### SELECTED EXTRACT
[Men with breast cancer]
To be diagnosed with male breast cancer,
you feel slightly out of your own environment, if you like. [Clive]
Unless you've had somebody within your family who's had treatment for breast cancer,
I don't think many men realize what the treatments are and what they involve
and how long they are.
I don't think that they understand just exactly how life-altering the situation can be for you
and that it can have long-term effects on all sorts of aspects of your life.
[Why is having breast cancer so difficult for men?]
It's particularly difficult for men because breast cancer is predominantly a women's disease
[Debra Horsman - Breast Care Nurse Specialist]
and that there would be no men that would really ever believe
that that could happen to them.
Men actually don't tend to go to the doctor with health issues
and maybe wouldn't want to be seen to be saying
that there is perhaps something wrong in the breast area
and would ignore even the symptoms that maybe a woman would pick up on much earlier.
The worst thing about having breast cancer as a male
is that it's a female disease in many people's minds.

### PROVIDED MATERIAL
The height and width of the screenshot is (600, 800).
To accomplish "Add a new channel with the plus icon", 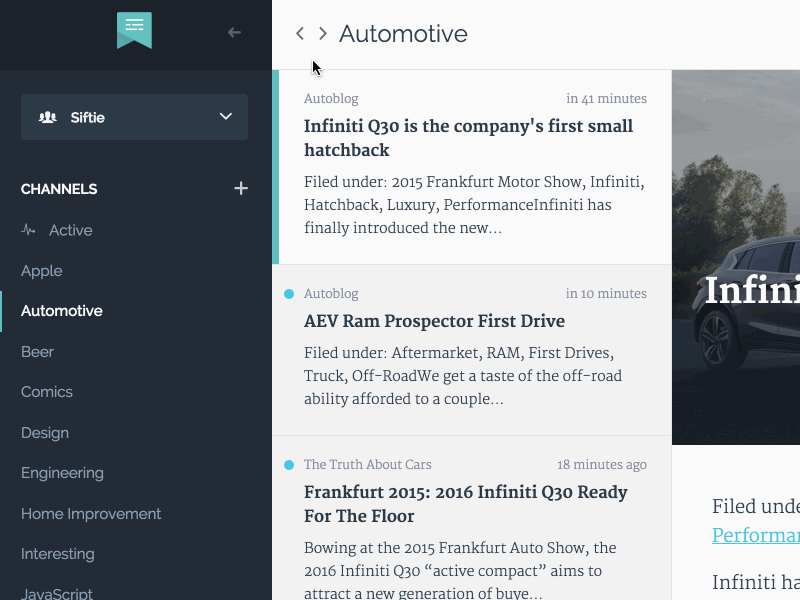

### EXERCISE DIRECTIONS
Carry on the text about men with breast cancer, starting right after its last line. The material above has nothing to do with the text on men with breast cancer.

### TASK ANSWER
There's the shock that you've got cancer [Graham]
but then there's all the people around who do not know that males can get breast cancer.
And so you're having to help people with that as well as the fact that you've got cancer.
[What should a man do?]
Just like women, men should go to their GP straightaway
as soon as they find anything, obviously in the chest area,
either a lump or a swelling, an inversion of the nipple, any discharge from the nipple,
particularly blood, and they should actively seek out seeing their GP
as quickly as they possibly could.
Also, the areas to look are under the arm where if there is swelling there
it is an indication that this could be related to breast cancer.